Forrest decided to charge a flat fee of $45 for his patients, up from $25 when he started 15 years ago. Liberty Direct, a medical sharing co-op that qualifies as insurance under the Affordable Care Act, is now paying him $60 per month per patient in a plan it recently rolled out. It is available for employers but all of his patients who have the plan bought it as individuals.
Lamberts decided it made sense to charge a range of fees-from $30 a month for the youngest patients to $60 for the oldest. About 15% to 20% of his patients are covered by Medicare, which he has opted out of so he can charge them only on a monthly basis. “I never bill insurance for anything, so I am ‘allowed’ to handle problems in any way I want,” Lamberts said in an email. “This is why patients have been loyal and have stayed with us.”
Another challenge is how to handle referrals to specialists. About 60% of patients at Forrest’s North Carolina practice have insurance, so when he needs to refer to a specialist, he does so the same way he would in any other practice.
To help patients who have to pay out of pocket, either because they have no insurance or who have high deductible plans and have not yet met their deductible, he has formed relationships with specialists, such as a radiologist, who have agreed to see such patients at discounted rates. He says these arrangements can result in savings of 80% to 90%, and that sometimes copays for insured patients are actually higher than the negotiated discount his practice can get for them.
“A colonoscopy that would normally cost $2,000, they would get for $400,” he says. Patients get a membership card that tells specialists they are entitled to the price cut.

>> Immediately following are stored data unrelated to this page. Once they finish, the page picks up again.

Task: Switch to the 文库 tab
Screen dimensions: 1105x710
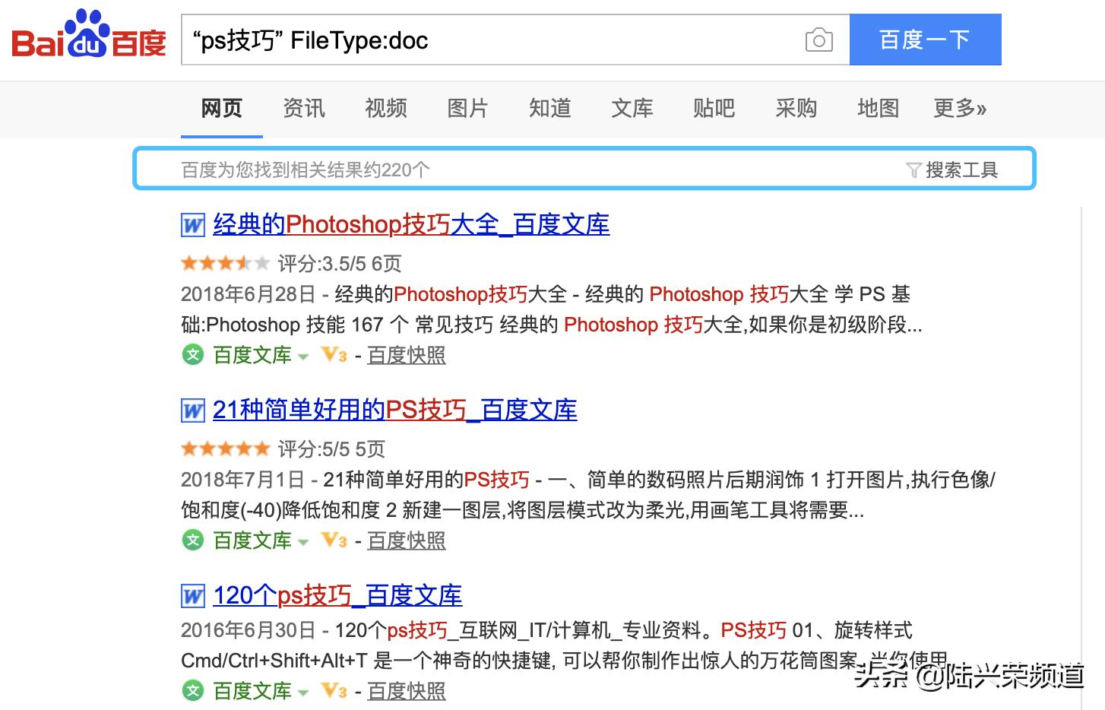Action: click(632, 108)
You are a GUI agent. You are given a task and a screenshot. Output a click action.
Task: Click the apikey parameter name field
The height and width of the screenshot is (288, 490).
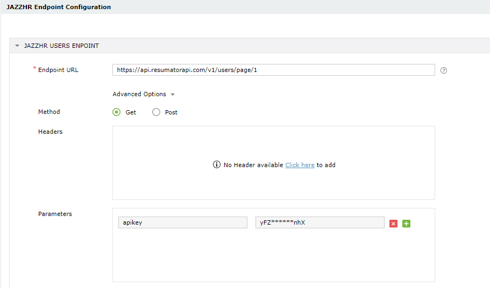click(x=183, y=222)
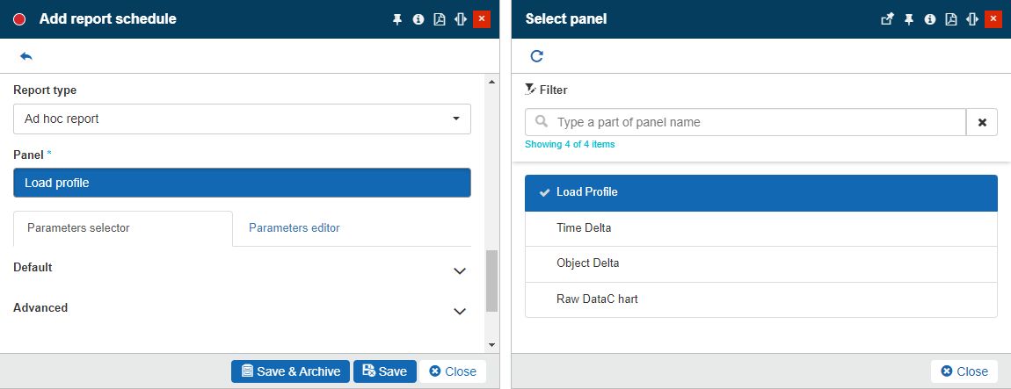Open the Report type dropdown
The height and width of the screenshot is (389, 1011).
pos(242,119)
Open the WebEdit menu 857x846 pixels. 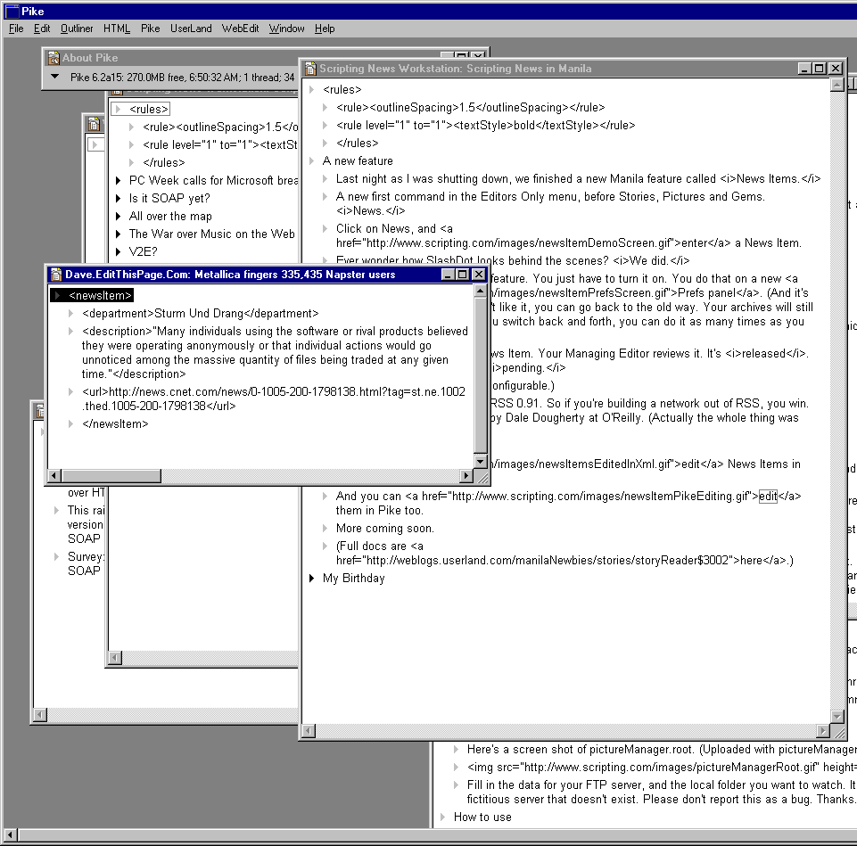240,29
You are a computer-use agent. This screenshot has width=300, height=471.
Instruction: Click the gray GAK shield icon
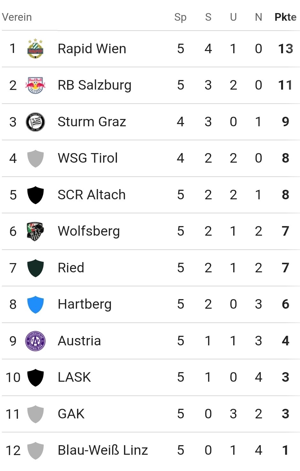click(x=35, y=414)

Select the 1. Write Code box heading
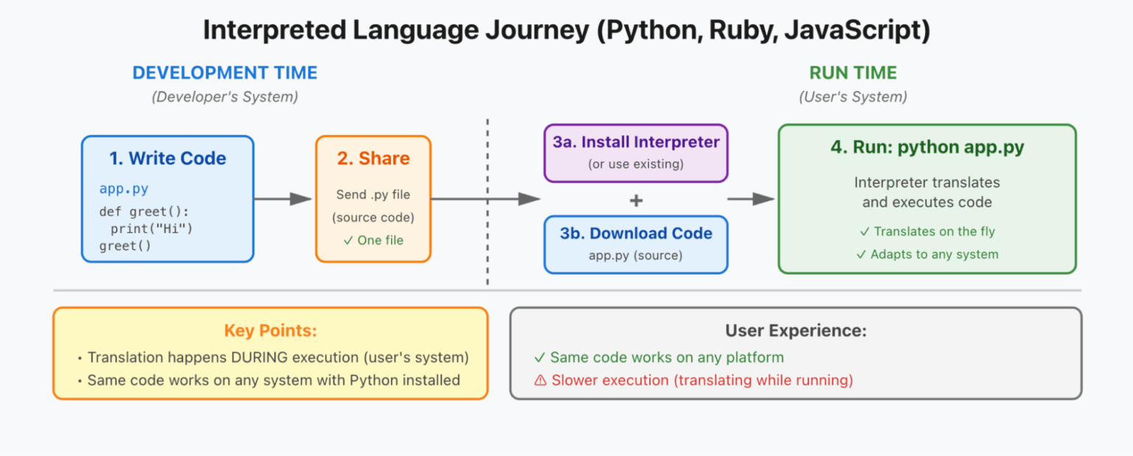[x=167, y=159]
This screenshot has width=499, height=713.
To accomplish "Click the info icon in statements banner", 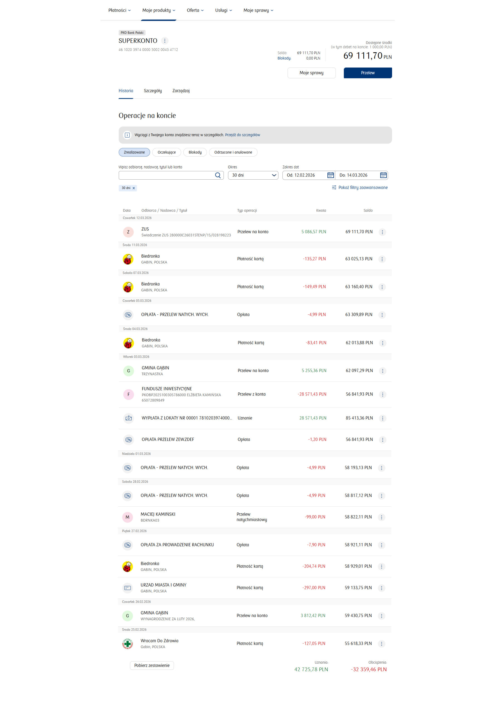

Direct primary care practitioners often find themselves tackling tasks they might not at a fee-for-service practice, in part to save patients money. Larson, for example, helped put a patient with an injured toe in a walking boot, instead of sending her to the emergency department-charging her only for the boot on top of his monthly retainer. At his moonlighting job at an urgent care practice, that visit would have cost $350.